It’s nice that this is here.
Retreat has ended and Daddy & I were intent about bringing Carmel home this time, what we learned, what we’re committed to. So, we brought you to see Jesus, our Holy Friend in the Holy Eucharist.
What I had to say about Father Earley’s talks with us really doesn’t do him justice, but I’m glad we were able to start presenting the ideas from our retreat. It felt like a continuation, really. We’d spoken of Father Earley all those years ago, and in a way, our lives got interrupted when he left us back then, too. But, now he’s back and we’ve picked up right where we left off.
Kids, that is a true definition of friendship: wherever there is divine love, an intimate sharing of hearts rooted in God, His Beauty, His Goodness, His Truth, there is true friendship. When you can pick up where you left off, you’re picking up from the Truth of your Divine Love, from the Truth of your friendship. This is how it is for me and your father and Father Earley. May we be blessed with his presence for as long as possible, if it is God’s Holy Will..
When I say “we,” I mean all of us.
From now on, I’ll be sharing everything of what we learn, whether you guys are ready for it or not. I’m a teacher — how can I not interpret what we’ve learned in Carmel for your wee little listening, your wee little hearts and your wee little spirits?
Hence, igniting this blog.
I’m not interested in going back to the way things were.
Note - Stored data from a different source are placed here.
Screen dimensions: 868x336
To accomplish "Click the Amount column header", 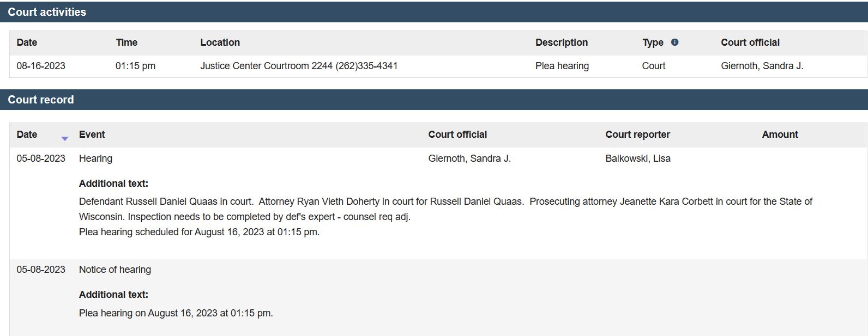I will [x=780, y=135].
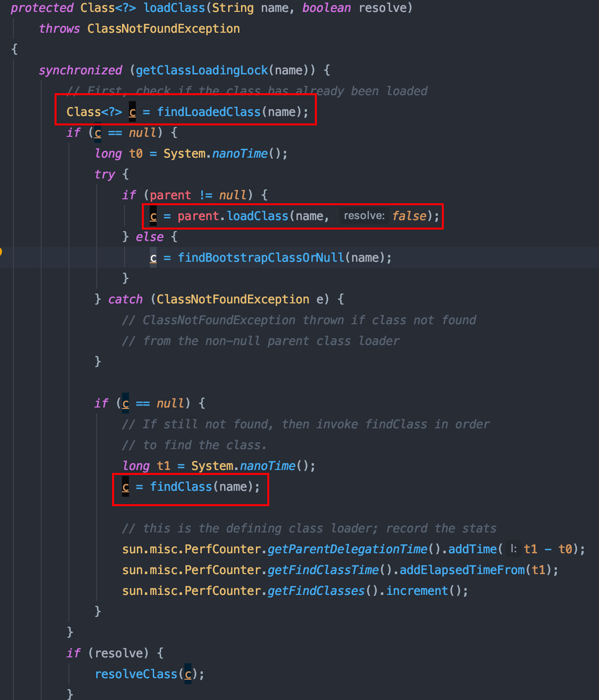Click the yellow intention bulb in the gutter
Image resolution: width=599 pixels, height=700 pixels.
pos(1,251)
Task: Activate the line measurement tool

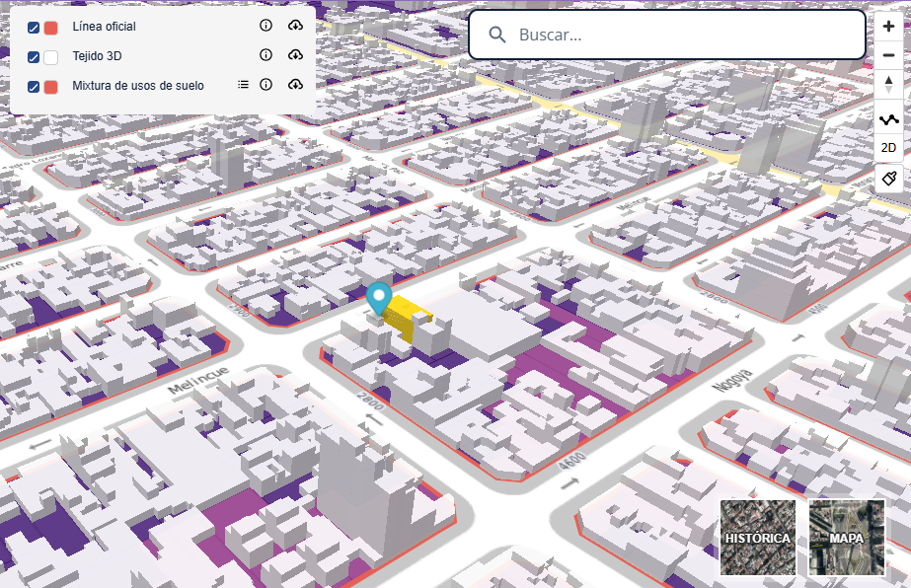Action: click(x=888, y=118)
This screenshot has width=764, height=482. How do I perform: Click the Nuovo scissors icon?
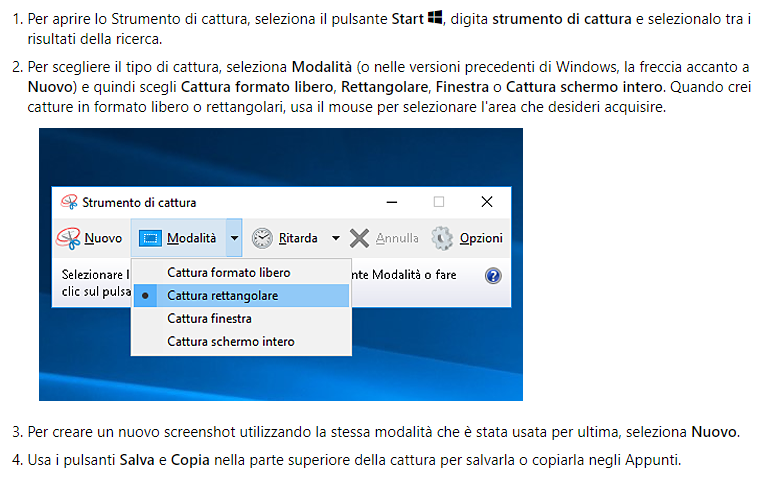[68, 238]
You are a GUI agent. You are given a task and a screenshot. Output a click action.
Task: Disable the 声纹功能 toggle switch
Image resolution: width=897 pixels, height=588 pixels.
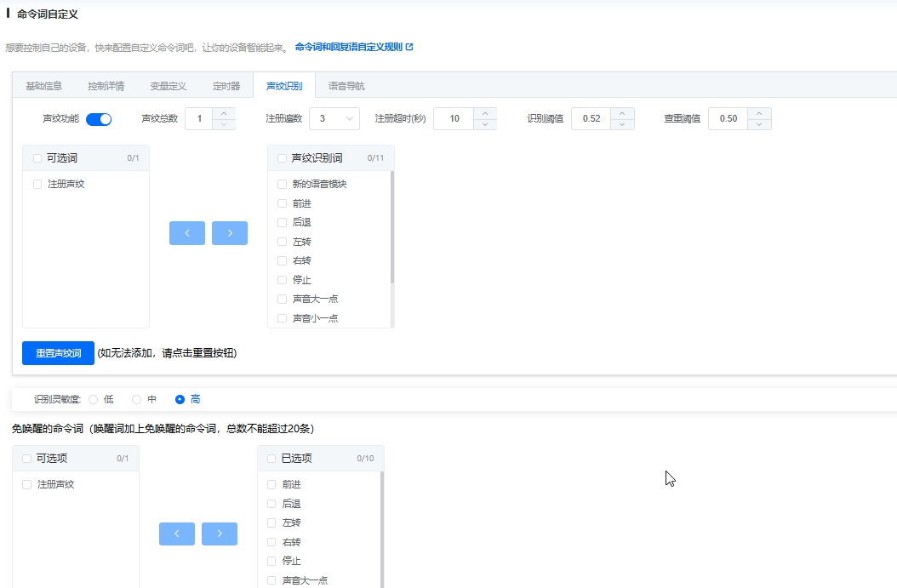(99, 119)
This weekend, I repented. I asked for forgiveness of offending Him by running away, hiding, playing and fettering my time away with distractions instead of following after Him, in whatever it has been that He has wanted to show me. Several weeks ago, when I was in Holy Adoration, I was inspired to ask for the graces I had lost throughout my lifetime, for everything I had lost because of my negligence, ignorance, laziness, whatever fault. In a moment, I just wanted it all back. I didn’t want to fail God and hurt Him anymore. Me. Just me. Not, the world hurts Him, so I don’t want to add to it.
I am cause enough for Christ’s suffering on the Cross, because I know He would have done it just for me if I was the only one He was intent on saving.
I didn’t want to hurt Him anymore. It began there.
I wanted to amend my life and change the course of my History. I wanted to get back on the road of becoming a saint.
This weekend was the tail end of that resolution. I sought forgiveness for the harm I’d caused Him.. and even that has roots in asking for forgiveness from other people in my life. It’s a grace how I’ve been faithful to that inspiration of humility, see where it has led me. It started with one person (your Dad), then another, until finally it was brought to it’s natural conclusion: Our Dear God.
Jesus has shown me this path. It has been Him all along, I know this. Father Earley has shown this to me, and now it’s time for me to write this down and show you the pathway, too.
I will continue to flesh out the conferences from the retreat this weekend here. I’ll compose some of my notes, some of what Father Earley said, some resources he offered.
I’ll reflect, I’ll pray, and I’ll leave everything in God’s hands. But, most importantly, I will follow the praying Jesus.. pray before, pray after, be with Him always.
Do the same as He does for the Glory of Our Father in heaven.